Charles He comments on Expected impact of a career in AI safety under different opinions

Charles He Jun 15, 2022, 12:09 AM
6 points
1 ∶ 0
Caveats: No one likes me. I don’t know anything about AI safety, and I have trouble reading spreadsheets. I use paperclips sometimes to make sculptures.
One issue that jumps out at me to adjust: the calculation of researcher impact doesn’t seem to be marginal impact. You give a 10% chance of the alignment research community averting disaster conditional on misalignment by default in the scenarios where safety work is plausibly important, then divide that by the expected number of people in the field to get a per-researcher impact. But in expectation you should expect marginal impact to be less than average impact: the chance the alignment community averts disaster with 500 people seems like a lot more than half the chance it would do so with 1000 people.
Ok, this statement about marginal effects is internally consistent....but this seems more than a little nitpicky?

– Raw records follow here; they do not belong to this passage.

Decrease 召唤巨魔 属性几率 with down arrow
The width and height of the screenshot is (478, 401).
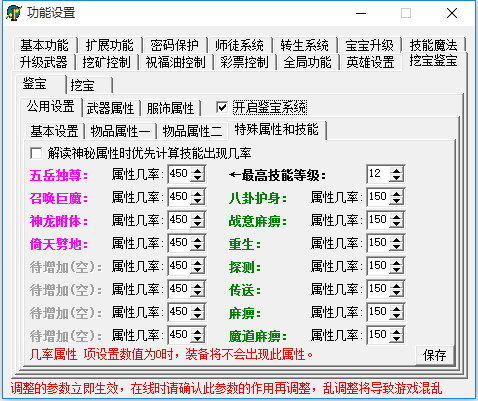(x=197, y=201)
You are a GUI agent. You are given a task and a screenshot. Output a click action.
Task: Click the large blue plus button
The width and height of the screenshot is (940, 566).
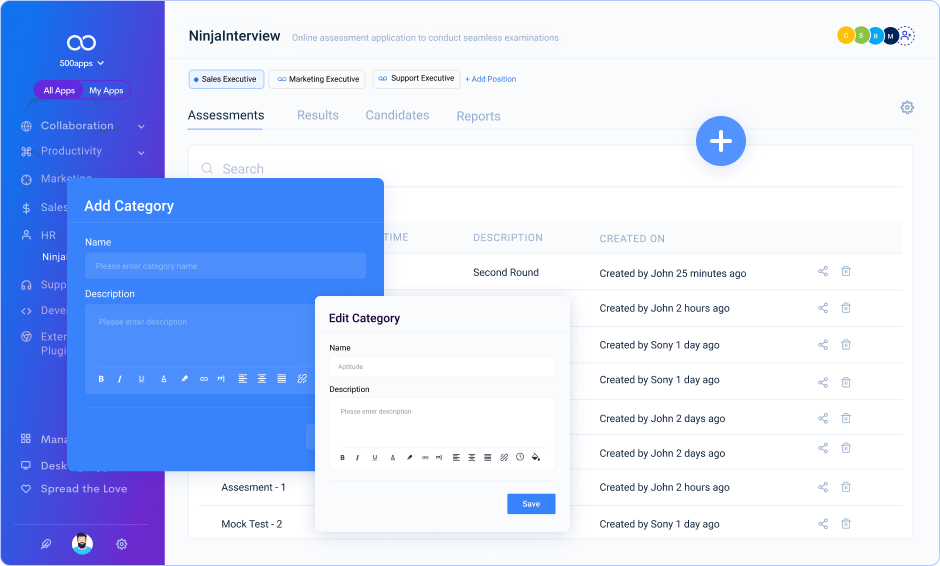[721, 142]
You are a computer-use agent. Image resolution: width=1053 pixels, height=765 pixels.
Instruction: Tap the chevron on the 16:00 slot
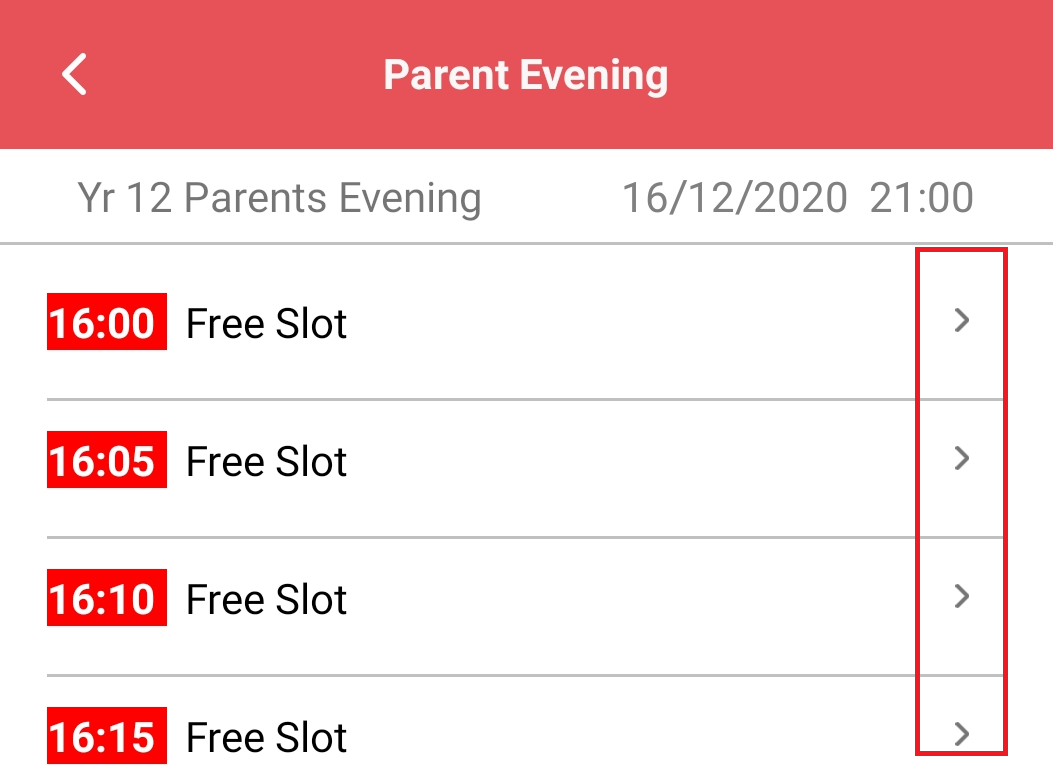coord(960,321)
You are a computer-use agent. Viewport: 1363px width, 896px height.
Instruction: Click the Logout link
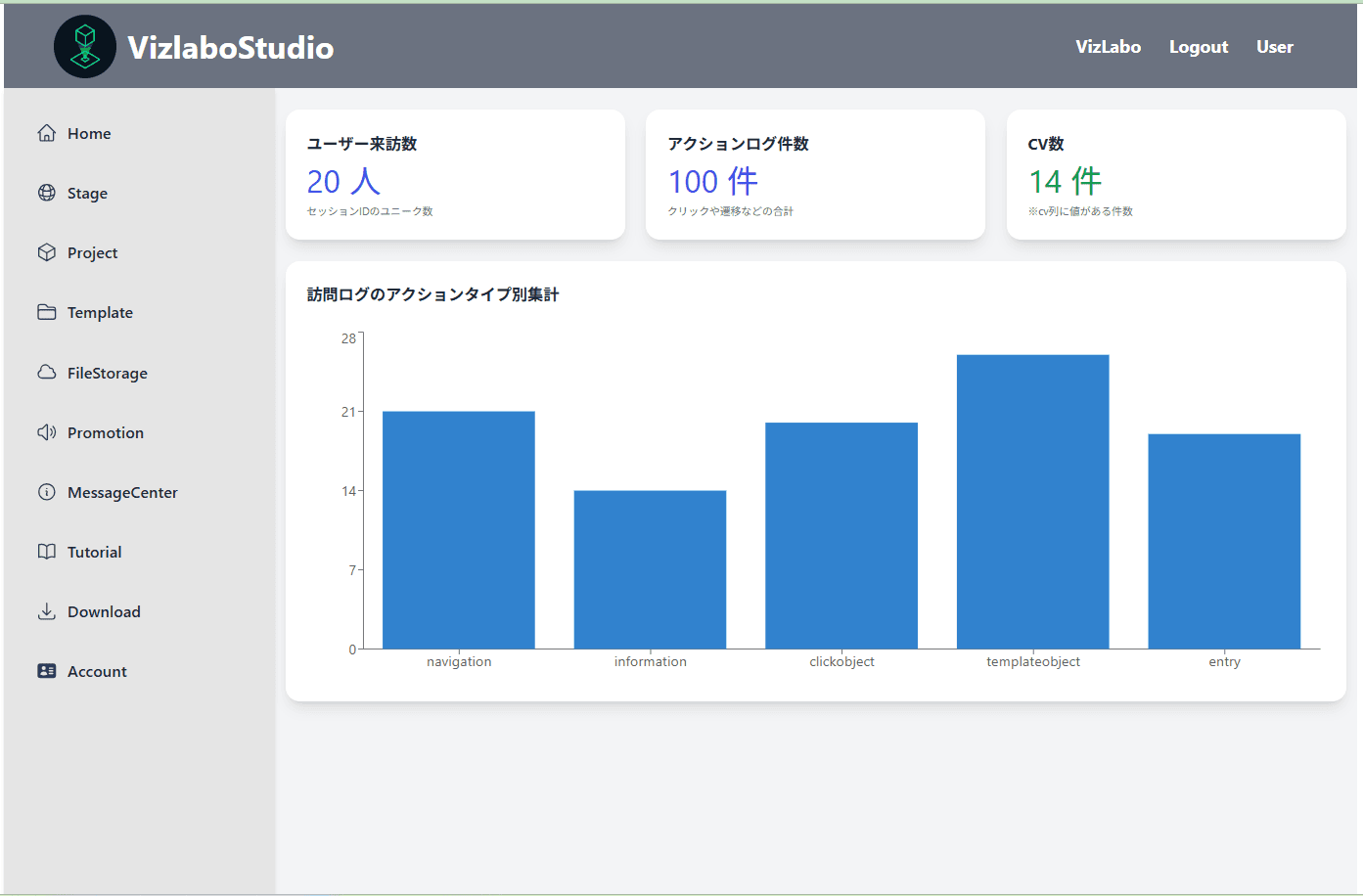pyautogui.click(x=1198, y=46)
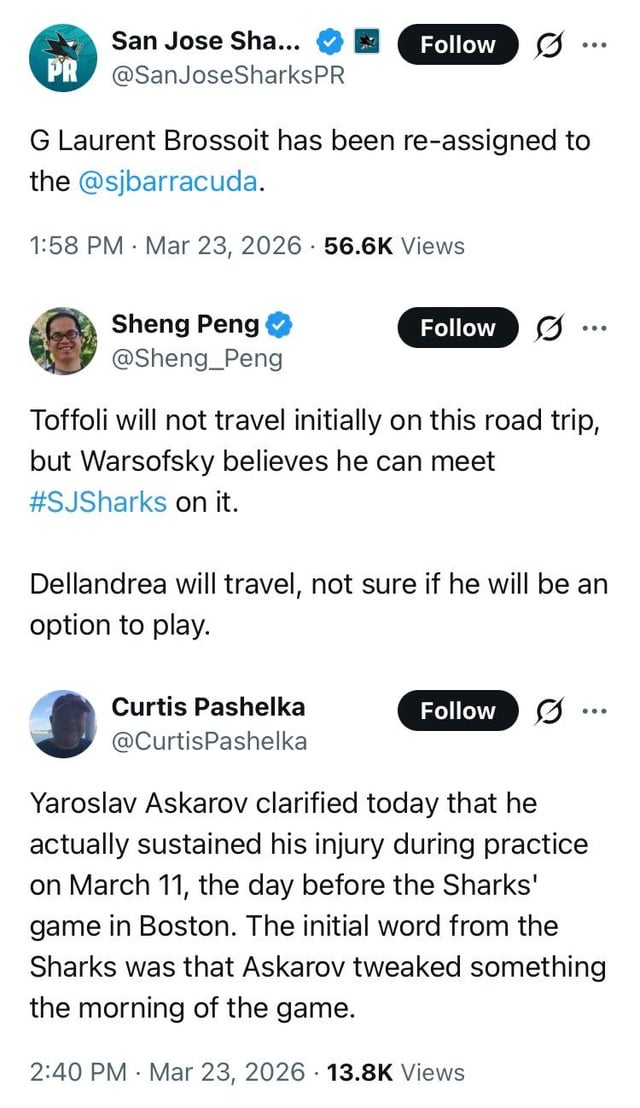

- I don’t see any explicit mention of marginal effects in the post^[1]:
  - The only implied marginal effect might be the choice being influenced by the post, which is the OP or someone joining today. There isn’t 500 or 1,000 safety researchers today.
    (Diving down this perspective) so with a smaller community, this omission would bias the numbers that appear in the post downward.
    From the perspective of an author writing this post on the forum, it seems unlikely that introducing this consideration and raising the numbers, would be helpful instrumentally/rhetorically, since the magnitudes are pretty compelling and not a weakness of the argument.
    For similar reasons, it doesn’t seem that probable that someone making a career choice spreadsheet would explicitly model marginal production (as opposed to rounding it off implicitly somewhere).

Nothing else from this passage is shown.